══ Data section ══

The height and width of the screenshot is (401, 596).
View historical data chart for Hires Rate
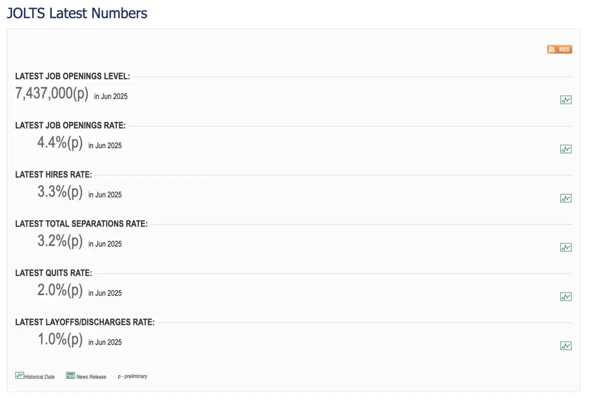[566, 198]
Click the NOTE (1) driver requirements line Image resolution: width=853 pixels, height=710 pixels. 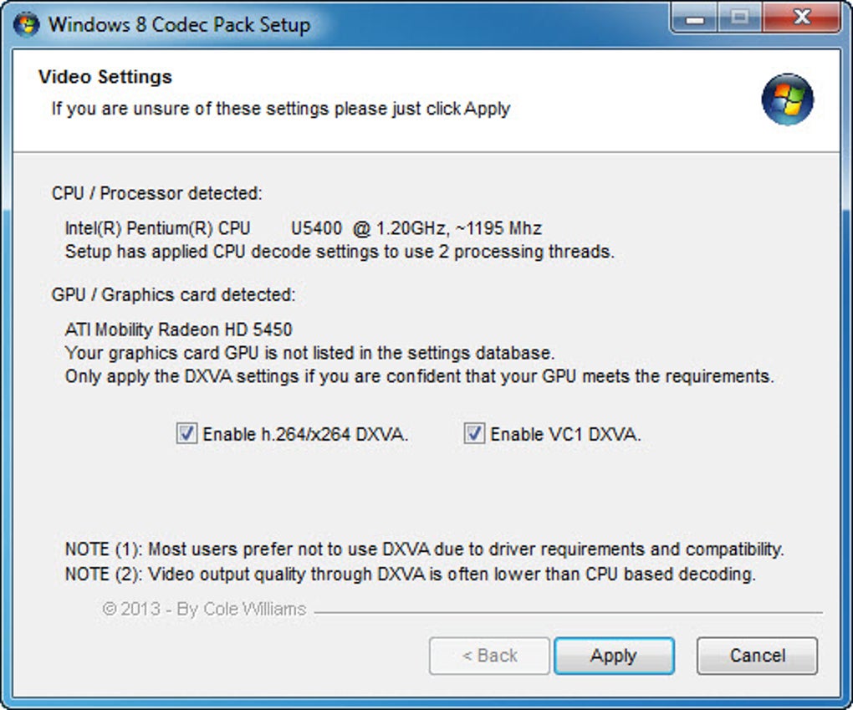coord(424,549)
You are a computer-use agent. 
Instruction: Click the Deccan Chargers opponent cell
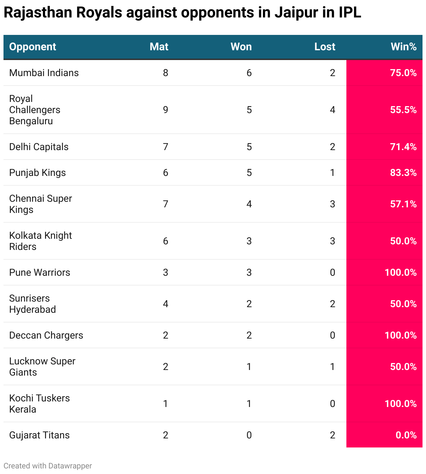(x=46, y=335)
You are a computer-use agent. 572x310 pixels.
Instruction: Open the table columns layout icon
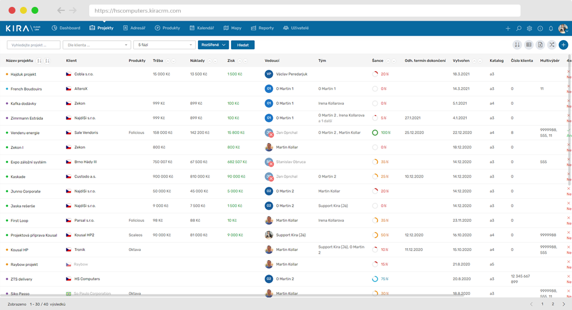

═══

• [Exercise]: Read through the entries above and copy each line that has the string "computer" in it.

• [Your solution]:
You are a computer-use agent. 
You are a computer-use agent. 572x310 pixels.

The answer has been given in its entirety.